For our project we will investigate performance issues related to allowing separate multiprocessors to share a single cache. Since the simulator almost supports this functionality, we intended to spend the bulk of our time running experiments using the common benchmarks and then analyzing the results.
Logistics
Schedule
Week |
Task |
Notes |
22 Oct |
- Obtain simulator code
- Code walk-through with Greg
|
29 Oct |
- Complete code modifications(replicating speculatively modified lines
within a cache set)
|
05 Nov |
-
Run the standard four benchmarks (buk, compress95, equake, ijpef
|
12 Nov |
-
Analyize results of benchmarks to determine possible areas of
improvement.
|
19 Nov |
-
Implement any improvements suggested by the earlier experiments.
|
Milestone on 20 Nov |
26 Nov |
|
03 Dec |
|
Project due on 04 Dec |
Milestone
By this point we plan to have enhanced the simulator code to support a shared cache and to have run the four standard benchmark programs (buk, compress95, equake, and ijpef) on this simulator.
Literature Search
- A Scalable Approach to Thread-Level Speculation
[PS]
J. Gregory Steffan, Christopher B. Colohan, Antonia Zhai, and Todd Mowry
Proceedings of the 27th International Symposium on Computer Architecture,
June 12-14, 2000, Vancover, British Columbia, Canada
- Extending Cache Coherence to Support Thread-Level Data Speculation on
a Single Chip and Beyond
[PS]
J. Gregory Steffan, Christopher B. Colohan, and Todd Mowry
Technical Report CMU-CS-98-171, School of Computer Science,
Carnegie Mellon University, December 1998.

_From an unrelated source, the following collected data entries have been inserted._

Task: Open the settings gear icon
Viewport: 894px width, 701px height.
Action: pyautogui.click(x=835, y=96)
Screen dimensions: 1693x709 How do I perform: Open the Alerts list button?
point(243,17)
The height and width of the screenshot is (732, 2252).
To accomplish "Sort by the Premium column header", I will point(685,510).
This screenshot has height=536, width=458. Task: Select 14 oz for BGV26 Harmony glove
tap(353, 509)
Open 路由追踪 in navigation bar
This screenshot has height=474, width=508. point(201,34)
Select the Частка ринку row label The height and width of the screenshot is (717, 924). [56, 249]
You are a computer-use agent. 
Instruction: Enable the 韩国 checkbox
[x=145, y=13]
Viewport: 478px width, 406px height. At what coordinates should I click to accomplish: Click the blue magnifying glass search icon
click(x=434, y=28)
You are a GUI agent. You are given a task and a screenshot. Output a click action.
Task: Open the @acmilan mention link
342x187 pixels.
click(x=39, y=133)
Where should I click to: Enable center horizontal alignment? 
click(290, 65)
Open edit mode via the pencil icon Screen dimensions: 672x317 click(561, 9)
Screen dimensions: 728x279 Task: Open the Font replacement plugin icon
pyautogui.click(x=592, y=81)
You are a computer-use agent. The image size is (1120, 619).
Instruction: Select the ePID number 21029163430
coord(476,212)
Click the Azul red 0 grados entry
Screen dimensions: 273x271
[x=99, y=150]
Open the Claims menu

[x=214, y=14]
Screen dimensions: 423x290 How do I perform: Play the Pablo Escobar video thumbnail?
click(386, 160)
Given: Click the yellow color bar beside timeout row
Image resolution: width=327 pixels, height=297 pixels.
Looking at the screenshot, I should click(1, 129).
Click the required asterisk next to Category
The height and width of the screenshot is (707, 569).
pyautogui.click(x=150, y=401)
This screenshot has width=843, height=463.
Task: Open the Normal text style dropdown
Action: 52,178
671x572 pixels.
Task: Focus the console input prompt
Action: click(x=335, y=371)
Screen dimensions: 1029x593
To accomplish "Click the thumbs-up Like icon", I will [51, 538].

- A Low-Overhead Software Approach to Thread-Level Data Dependence Speculation on Multiprocessors [PS]
Peter Rundberg. Technical Report No. 00-13, Department of Computer Engineering, Chalmers University of Technology, July 2000.
- Architectural Support for Scalable Speculative Parallelization in Shared-Memory Multiprocessors [PS]
Marcelo Cintra, Jos e F. Martnez, and Josep Torrella. ACM Intl. Symp. on Comp. Arch. 2000.
Resources Needed
- Stampede project simulator
Getting Started
So far we have read the two papers cited above to begin familiarizing ourselves
with the work. We have also contacted Todd Mowry and Greg Steffan to schedule a
meeting to discuss the details of the project.